On November 20, 2012, petitioner pled guilty to unlawful possession of a
firearm, unlawful use of drug paraphernalia, and possession of heroin. See Smith v.
Missouri, No. 1322-CC00095 (22nd Judicial Cir., Order dated September 9, 2013).
The court sentenced petitioner to two concurrent terms of five years’ imprisonment.
Id. at 2. Petitioner did not file a direct appeal.
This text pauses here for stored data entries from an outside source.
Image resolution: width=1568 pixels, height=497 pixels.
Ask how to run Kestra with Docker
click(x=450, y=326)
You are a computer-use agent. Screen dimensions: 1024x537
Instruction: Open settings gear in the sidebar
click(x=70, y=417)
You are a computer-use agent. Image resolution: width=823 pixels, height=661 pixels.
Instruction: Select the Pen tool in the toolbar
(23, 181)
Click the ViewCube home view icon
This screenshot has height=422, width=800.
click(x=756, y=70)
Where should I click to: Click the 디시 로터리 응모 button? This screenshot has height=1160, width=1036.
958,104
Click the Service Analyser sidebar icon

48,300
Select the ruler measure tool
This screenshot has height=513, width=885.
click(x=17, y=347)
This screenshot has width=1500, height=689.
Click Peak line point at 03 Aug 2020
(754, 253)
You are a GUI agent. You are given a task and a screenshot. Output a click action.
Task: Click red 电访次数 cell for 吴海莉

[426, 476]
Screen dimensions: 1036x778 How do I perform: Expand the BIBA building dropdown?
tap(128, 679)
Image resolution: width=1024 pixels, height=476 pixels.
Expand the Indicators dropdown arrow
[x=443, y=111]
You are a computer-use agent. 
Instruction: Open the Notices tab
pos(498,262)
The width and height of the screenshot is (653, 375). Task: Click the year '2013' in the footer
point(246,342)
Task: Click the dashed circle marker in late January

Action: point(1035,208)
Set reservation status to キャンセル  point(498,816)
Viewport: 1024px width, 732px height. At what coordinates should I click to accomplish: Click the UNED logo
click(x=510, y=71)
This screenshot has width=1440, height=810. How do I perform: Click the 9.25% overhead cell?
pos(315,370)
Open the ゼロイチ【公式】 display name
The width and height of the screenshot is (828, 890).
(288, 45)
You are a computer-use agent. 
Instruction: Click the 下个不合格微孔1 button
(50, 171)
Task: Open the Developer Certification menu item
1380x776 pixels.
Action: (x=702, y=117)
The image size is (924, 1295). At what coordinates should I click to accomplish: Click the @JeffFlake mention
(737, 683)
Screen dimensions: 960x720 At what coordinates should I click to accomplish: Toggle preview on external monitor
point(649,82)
Petitioner filed a motion for postconviction relief, in which he alleged that trial
counsel was ineffective for failing to file a motion to suppress evidence found in his
locked safe. Id. The motion court denied relief on September 9, 2013, finding that
movant consented to the search and that he waived any Fourth Amendment claim
when he pled guilty. Id. at 4-5. Petitioner did not appeal. Pet. at 23. However,
petitioner filed an original petition for writ of habeas corpus with the Missouri
Supreme Court on August 12, 2013, which is still pending. Ex. Rel. Smith v.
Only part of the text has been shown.